== AVAILABLE DATA ==

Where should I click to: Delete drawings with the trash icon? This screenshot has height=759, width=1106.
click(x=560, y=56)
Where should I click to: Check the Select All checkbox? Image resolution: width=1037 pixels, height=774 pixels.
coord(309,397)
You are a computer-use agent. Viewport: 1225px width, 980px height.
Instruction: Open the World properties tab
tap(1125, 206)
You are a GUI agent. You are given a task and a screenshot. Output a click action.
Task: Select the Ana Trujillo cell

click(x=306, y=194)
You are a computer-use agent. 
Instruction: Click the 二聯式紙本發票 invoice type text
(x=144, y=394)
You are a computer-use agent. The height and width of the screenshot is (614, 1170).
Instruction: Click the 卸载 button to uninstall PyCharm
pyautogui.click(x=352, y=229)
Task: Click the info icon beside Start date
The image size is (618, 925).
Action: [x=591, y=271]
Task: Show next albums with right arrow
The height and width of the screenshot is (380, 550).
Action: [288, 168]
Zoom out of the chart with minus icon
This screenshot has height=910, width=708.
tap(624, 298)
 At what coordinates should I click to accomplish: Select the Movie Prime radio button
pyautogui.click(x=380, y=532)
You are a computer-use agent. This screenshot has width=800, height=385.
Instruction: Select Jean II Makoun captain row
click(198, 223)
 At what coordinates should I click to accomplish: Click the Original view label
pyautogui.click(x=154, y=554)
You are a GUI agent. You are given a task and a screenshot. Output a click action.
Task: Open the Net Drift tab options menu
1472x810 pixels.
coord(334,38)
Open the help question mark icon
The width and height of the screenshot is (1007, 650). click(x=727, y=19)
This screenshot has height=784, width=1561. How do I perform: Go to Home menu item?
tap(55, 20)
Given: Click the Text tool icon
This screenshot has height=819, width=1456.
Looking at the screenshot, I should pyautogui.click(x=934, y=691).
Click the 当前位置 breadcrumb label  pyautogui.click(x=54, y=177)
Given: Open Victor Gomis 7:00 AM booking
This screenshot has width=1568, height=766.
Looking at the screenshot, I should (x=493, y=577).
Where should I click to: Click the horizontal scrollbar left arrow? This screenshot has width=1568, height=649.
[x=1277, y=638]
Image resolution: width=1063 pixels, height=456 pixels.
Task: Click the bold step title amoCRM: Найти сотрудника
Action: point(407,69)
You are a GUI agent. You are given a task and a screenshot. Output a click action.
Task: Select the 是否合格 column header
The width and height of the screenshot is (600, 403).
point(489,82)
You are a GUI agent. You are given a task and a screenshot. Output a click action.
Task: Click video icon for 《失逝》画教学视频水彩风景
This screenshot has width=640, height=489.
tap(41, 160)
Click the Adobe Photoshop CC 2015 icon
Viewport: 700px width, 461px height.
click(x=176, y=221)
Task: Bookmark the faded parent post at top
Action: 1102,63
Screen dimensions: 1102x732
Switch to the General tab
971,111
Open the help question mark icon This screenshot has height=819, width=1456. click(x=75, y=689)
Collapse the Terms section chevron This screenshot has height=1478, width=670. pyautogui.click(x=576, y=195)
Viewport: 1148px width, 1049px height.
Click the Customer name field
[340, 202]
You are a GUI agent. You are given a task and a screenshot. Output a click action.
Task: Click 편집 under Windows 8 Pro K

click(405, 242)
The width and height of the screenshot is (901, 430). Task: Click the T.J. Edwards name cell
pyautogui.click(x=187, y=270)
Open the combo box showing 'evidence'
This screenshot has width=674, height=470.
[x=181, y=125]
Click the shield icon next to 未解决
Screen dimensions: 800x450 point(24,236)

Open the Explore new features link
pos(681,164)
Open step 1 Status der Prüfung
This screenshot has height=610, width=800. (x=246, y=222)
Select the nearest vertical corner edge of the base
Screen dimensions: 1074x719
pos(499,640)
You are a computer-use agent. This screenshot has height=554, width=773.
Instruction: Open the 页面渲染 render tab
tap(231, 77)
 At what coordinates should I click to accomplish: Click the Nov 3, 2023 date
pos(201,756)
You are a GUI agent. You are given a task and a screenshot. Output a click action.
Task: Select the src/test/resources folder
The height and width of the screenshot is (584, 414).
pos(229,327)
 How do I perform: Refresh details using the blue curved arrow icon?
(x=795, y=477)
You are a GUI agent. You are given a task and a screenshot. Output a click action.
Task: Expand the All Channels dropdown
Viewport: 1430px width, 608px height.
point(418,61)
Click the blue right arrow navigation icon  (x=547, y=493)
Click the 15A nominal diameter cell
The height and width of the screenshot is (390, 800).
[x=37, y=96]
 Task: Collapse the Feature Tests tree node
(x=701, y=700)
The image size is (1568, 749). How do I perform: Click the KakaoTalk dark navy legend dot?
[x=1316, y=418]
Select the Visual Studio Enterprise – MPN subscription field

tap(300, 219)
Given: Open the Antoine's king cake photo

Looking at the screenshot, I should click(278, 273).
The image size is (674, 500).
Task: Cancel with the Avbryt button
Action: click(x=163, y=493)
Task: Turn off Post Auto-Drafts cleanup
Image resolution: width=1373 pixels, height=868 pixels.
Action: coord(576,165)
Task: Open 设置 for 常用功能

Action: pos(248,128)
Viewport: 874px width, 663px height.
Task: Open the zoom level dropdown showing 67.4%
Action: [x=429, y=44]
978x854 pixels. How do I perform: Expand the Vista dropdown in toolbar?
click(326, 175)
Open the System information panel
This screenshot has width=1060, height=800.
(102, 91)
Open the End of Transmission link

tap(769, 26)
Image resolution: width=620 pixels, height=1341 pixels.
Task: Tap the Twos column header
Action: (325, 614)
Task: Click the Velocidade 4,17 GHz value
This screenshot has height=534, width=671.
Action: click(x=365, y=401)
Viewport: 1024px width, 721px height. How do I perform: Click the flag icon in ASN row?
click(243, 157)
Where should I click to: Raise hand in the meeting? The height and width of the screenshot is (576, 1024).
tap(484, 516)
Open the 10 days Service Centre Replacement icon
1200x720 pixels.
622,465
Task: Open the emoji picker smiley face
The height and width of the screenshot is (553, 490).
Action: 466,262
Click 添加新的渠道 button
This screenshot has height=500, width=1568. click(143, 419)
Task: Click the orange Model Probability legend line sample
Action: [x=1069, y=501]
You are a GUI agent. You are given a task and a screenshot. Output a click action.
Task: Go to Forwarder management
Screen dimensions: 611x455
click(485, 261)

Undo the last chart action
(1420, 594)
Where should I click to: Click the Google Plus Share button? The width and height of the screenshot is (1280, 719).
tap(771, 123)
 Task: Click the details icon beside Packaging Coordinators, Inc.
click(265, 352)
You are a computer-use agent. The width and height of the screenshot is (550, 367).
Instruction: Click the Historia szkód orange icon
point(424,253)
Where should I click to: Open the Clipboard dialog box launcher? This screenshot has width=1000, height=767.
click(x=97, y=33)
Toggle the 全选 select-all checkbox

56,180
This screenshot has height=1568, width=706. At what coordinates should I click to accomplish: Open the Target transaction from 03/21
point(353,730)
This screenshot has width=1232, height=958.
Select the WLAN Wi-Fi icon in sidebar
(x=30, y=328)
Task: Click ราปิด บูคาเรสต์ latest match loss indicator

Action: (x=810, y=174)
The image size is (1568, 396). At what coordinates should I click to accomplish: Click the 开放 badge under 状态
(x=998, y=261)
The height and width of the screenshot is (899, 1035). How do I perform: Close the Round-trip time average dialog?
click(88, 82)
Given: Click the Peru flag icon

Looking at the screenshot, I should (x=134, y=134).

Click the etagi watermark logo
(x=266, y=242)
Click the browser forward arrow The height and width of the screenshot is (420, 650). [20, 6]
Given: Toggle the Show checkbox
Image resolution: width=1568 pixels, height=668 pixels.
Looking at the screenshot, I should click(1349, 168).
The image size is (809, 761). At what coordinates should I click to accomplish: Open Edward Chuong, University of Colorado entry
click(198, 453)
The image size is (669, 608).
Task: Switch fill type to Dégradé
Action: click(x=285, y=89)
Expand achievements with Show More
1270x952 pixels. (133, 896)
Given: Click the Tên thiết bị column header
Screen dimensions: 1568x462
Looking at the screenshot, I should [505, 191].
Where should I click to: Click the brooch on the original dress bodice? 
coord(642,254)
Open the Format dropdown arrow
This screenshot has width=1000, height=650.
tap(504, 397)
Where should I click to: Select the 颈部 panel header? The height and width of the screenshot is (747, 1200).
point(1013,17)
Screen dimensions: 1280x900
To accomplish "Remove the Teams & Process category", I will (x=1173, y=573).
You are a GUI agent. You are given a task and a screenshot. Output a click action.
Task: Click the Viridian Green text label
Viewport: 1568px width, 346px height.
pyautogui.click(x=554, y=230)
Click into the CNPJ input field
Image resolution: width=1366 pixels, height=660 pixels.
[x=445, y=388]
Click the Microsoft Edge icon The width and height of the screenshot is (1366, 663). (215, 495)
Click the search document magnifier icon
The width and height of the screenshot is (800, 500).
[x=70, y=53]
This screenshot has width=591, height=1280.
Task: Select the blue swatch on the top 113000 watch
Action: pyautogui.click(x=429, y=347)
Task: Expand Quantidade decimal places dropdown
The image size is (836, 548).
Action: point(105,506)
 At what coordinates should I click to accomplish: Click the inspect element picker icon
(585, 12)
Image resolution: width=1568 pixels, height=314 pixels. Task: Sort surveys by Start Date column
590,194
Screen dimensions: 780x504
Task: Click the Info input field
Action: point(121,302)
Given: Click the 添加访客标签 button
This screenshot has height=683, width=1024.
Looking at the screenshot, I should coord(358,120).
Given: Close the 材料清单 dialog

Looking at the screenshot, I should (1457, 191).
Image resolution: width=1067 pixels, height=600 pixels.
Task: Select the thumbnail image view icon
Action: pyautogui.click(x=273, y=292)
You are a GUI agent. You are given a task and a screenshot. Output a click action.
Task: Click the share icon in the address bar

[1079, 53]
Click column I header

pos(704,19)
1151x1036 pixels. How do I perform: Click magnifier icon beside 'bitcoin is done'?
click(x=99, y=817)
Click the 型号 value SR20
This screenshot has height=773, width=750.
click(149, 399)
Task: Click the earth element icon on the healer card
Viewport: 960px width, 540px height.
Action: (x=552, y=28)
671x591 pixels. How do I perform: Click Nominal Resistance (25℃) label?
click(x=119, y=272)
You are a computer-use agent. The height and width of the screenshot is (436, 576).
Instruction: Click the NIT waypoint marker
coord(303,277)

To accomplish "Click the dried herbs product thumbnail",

===

▶ [DESCRIPTION OF THE TASK]
The line with "You are a computer-use agent. Viewport: 1225px" marks the end; reproduce exactly every line from the start of the entries up to it, that line included.

▶ [RESPONSE AREA]
Where should I click to: Delete drawings with the trash icon? This screenshot has height=759, width=1106.
click(x=560, y=56)
Where should I click to: Check the Select All checkbox? Image resolution: width=1037 pixels, height=774 pixels.
coord(309,397)
You are a computer-use agent. Viewport: 1225px width, 980px height.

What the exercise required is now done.